UPN Television Network, Weekly Series 2004-2005
Starring Kristen Bell and Harry Hamlin
Review by Hans Sherrer
For Justice:Denied magazine
Veronica Mars is a one-hour weekly series that premiered in the fall of 2004 on the UPN television network. It is also the name of the lead character. Veronica is a spunky, hyper-inquisitive, resourceful and persistent student at Neptune High School located in a trendy Southern California beach town. Need it be said that she is blond?
In her spare time Veronica helps her dad with his one-man private investigation firm. She also conducts her own investigations solving situations involving classmates and other people she knows ranging from the theft of thousands of dollars during a friendly poker game, to the electronic rigging of the student elections, to threats to bomb Neptune High, to finding her missing next-door neighbor.

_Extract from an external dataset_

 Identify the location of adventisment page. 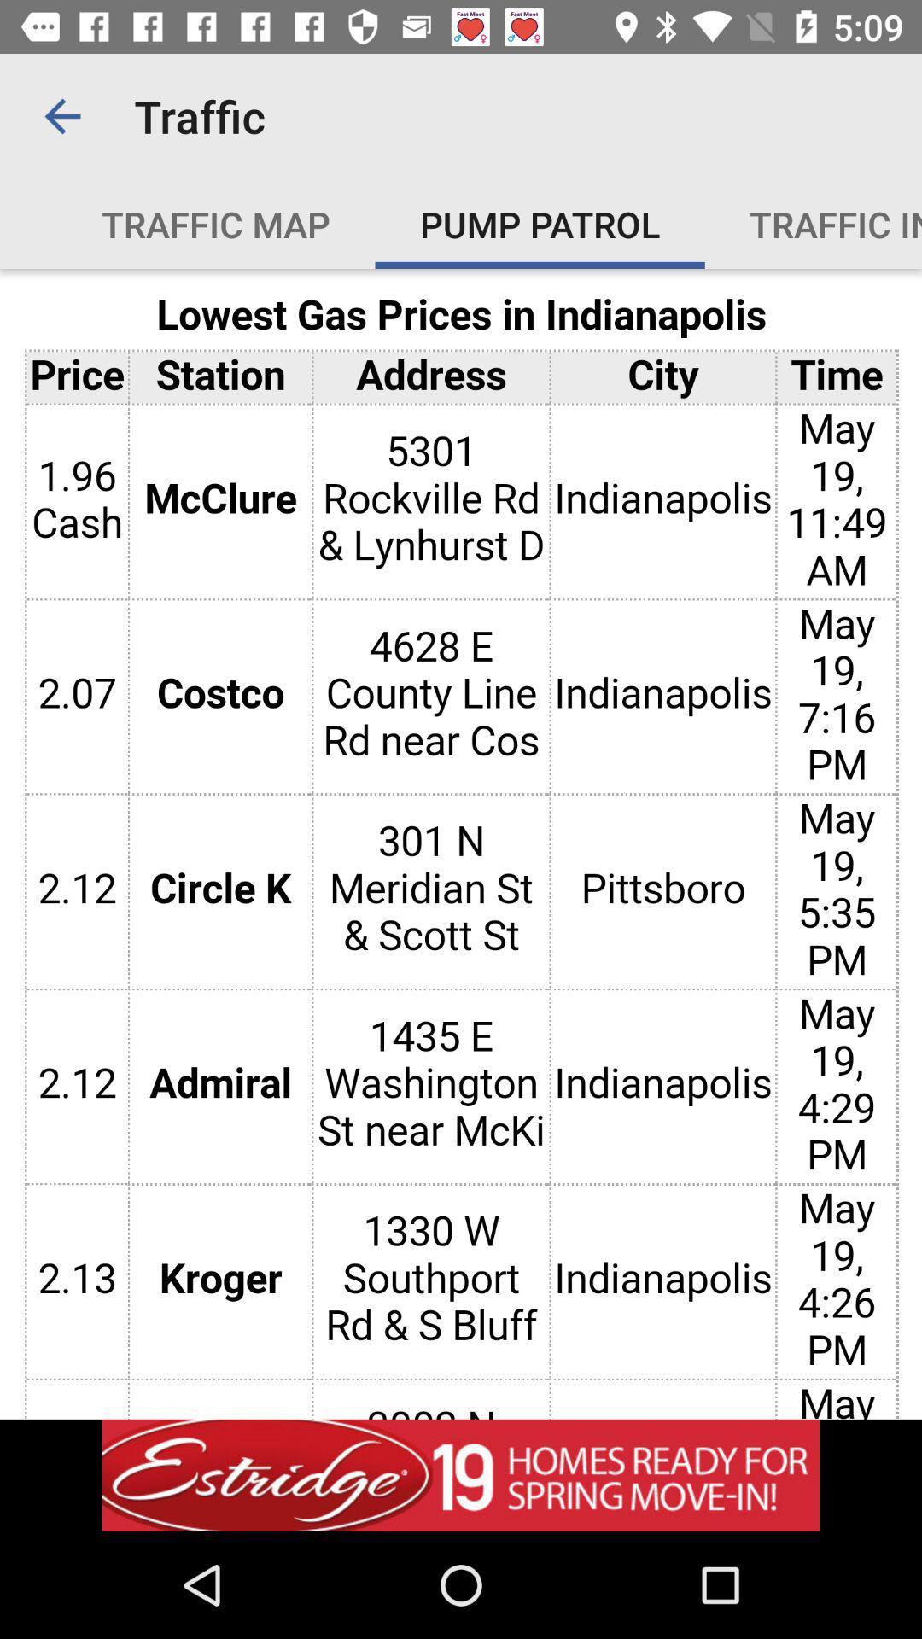
(461, 1474).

As she goes about solving mysteries in her everyday life, Veronica is on the look-out for information to solve a big mystery: What were the circumstances of the death the previous year of her best friend, Lilly Kane? A former business partner of Lilly’s father was convicted and sentenced to death after confessing to her murder. Veronica, however, has assembled enough facts to become convinced the man didn't kill her. Among other things, she learns he has an airtight alibi: He was with his girlfriend far from the crime scene at the time of Lilly’s death.

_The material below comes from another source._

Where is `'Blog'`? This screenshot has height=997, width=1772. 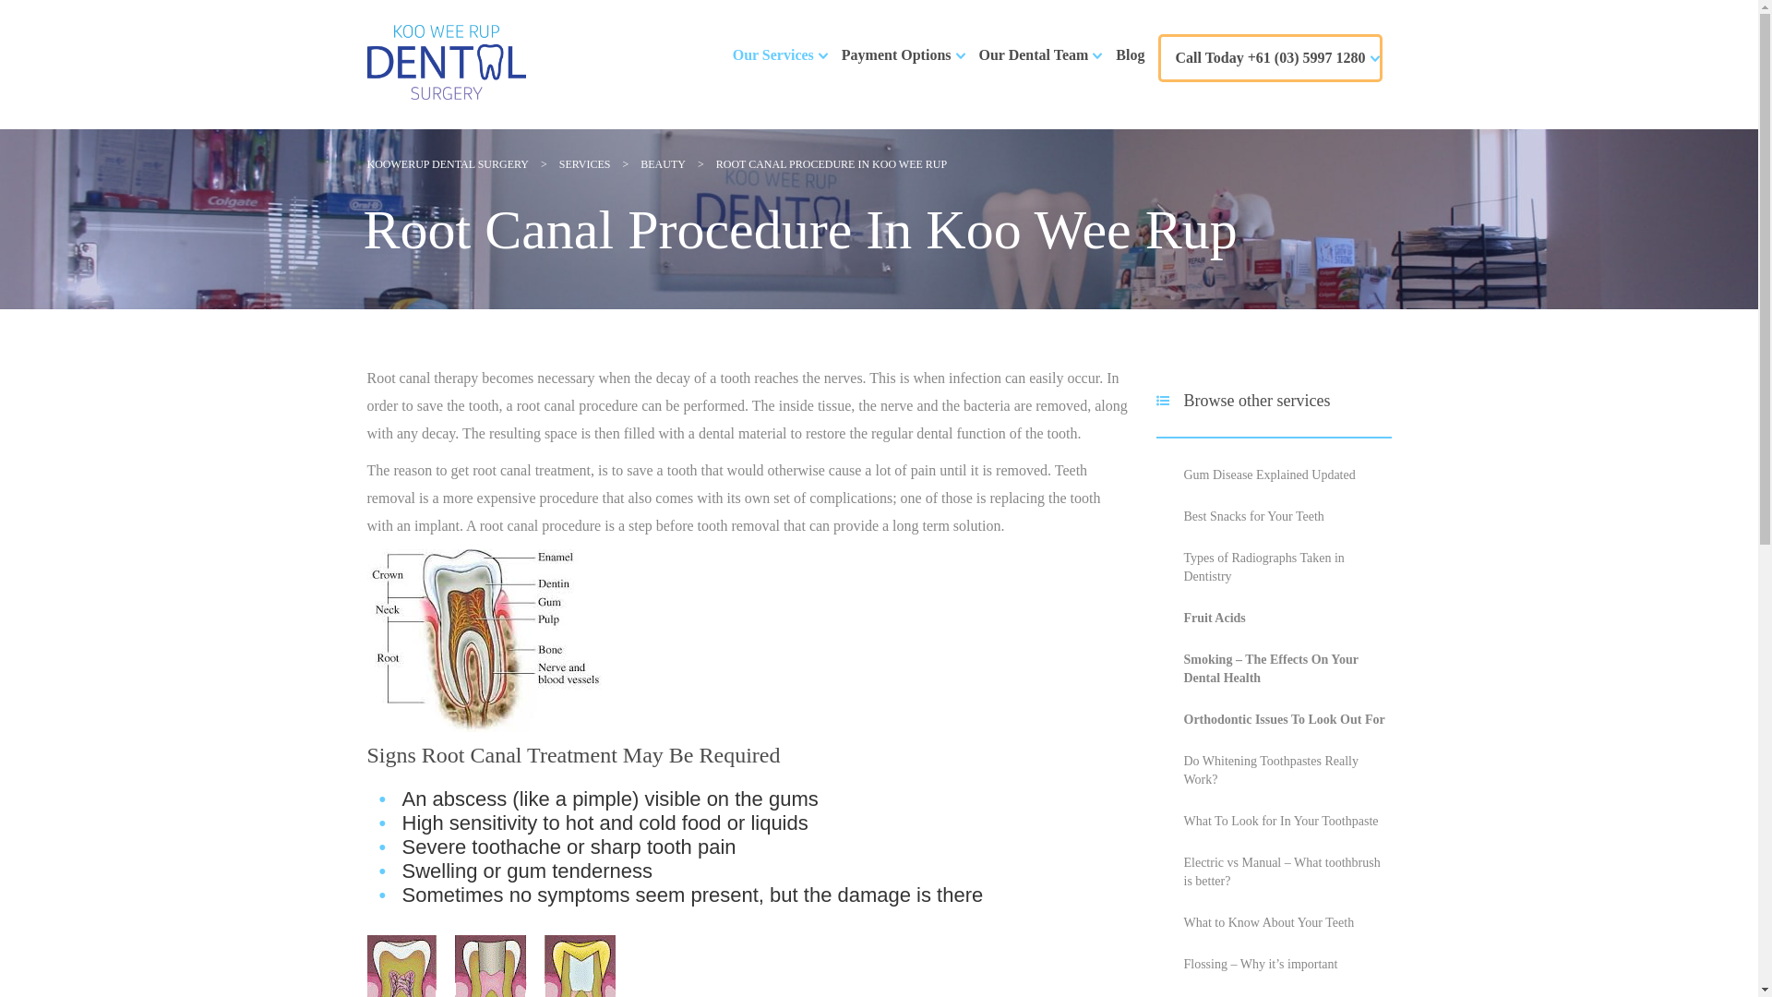 'Blog' is located at coordinates (1129, 54).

The challenge Veronica has set for herself is to find proof of who killed Lilly. Her pursuit of the truth about her friends death is personal for another reason: Her dad lost his job as sheriff after refusing to rule-out Lilly’s wealthy and politically powerful dad as a suspect.
While it may sound improbable that a high school student could keep her grades up, work on the school newspaper, and be a super-sleuth in her spare time, the program works. It is somewhat believable because Veronica, played by Kirsten Bell, primarily gathers information to solve a mystery by relying on her wits and hands-on techniques that include taking photographs, examining records, and interviewing people. Veronica is a cross between Sherlock Holmes and Erin Brockovich.

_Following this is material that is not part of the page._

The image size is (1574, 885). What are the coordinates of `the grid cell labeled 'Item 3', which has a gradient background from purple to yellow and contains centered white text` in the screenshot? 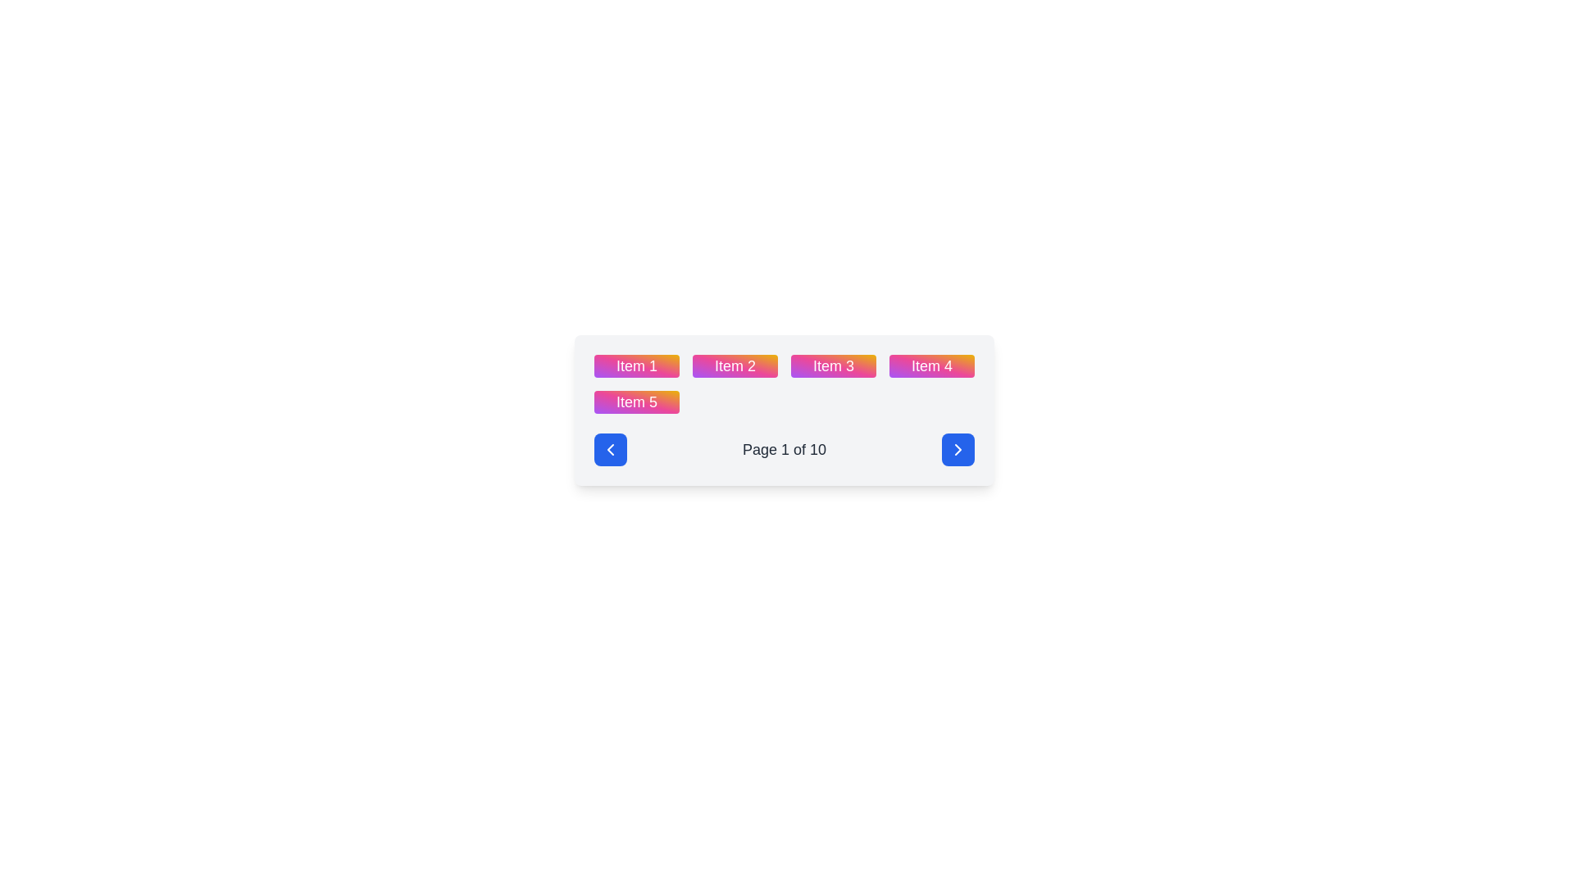 It's located at (834, 366).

A person who has done something wrong or is involved in something nefarious most definitely doesn’t want Veronica Mars methodically tracking him or her like a blood-hound. Especially because she has a finely-tuned sense of handling things herself. At the end of one episode, for example, a young thief gleefully made his getaway with his girlfriend and what he thought was a bag of stolen steroids. However his mood most likely changed after discovering that Veronica switched his bag of steroids for one containing lots of saltwater taffy. Heh, the gals got a sense of humor to go with being an ace investigator.
The episode broadcast on April 12, 2005 is an example of how Veronica solves puzzling situations. While working on an article for the school newspaper about an unusual number of fire drills - Veronica discovers they are actually being triggered by bomb threats phoned into the school. Veronica starts snooping around and discovers that a loner male Neptune High student appears to be tied to a website that has a clock counting down to an apocalyptic event predicted to occur in a few days. After Veronica sees the loner with another student who looks like a thug, she tailed the thuggish guy. He drove to a store where she snaps pictures of him loading four bags of fertilizer in his trunk, in which a semi-automatic rifle is also visible. Veronica soon finds out the “thug” is a BATF undercover agent who brags to her about his high number of arrests. A day or so later, as the website’s clock is winding down to zero, a Swat team descends on the loner in Neptune Highs’ parking lot. When the Swat team opens his trunk, Veronica sees - and then photographs - the fertilizer and rifle that she had seen and photographed the day before in the BATF agent’s trunk!
With photographic proof that the loner had been framed as a terrorist bomber by the BATF, Veronica wrote an article for the school paper. The article generated enough negative publicity about the government’s mishandling of the loner’s case that all the charges were dropped against him. It is left for the viewer to infer that the BATF agent built his impressive arrest record by planting evidence - such as the fake apocalyptic website, fertilizer and weapons - against innocent people who were “frameable” because they could be considered on the fringe of society.
Veronica solved the mystery of Lilly’s murder in the season finale. After figuring out where Lilly hid her personal items, Veronica found three sexually explicit video tapes showing Lilly in bed with a middle-aged movie actor. Lilly took the tapes, and when she told the man she was going to turn them over to a TV tabloid program he hit her in anger. Falling from the blow, she was killed when her head hit a concrete pool deck. The killer found out the hard way that his desperate efforts to conceal the truth of Lilly’s death were no match for Veronica’s sleuthing and survival skills. By solving the circumstances of her friend’s murder, Veronica also sprung an innocent man from death row who police, prosecutors, judges, jurors and the press had all mistakenly been convinced was her killer.
Veronica Mars is a fresh and bold program featuring a smart and earnest young woman who gains the respect of her peers and adults because of her investigative skills, and also because she is willing to put herself on the line to rectify a wrong or help a person in need.
In April 2005 the UPN television network announced that they would air a second season of Veronica Mars beginning in the fall.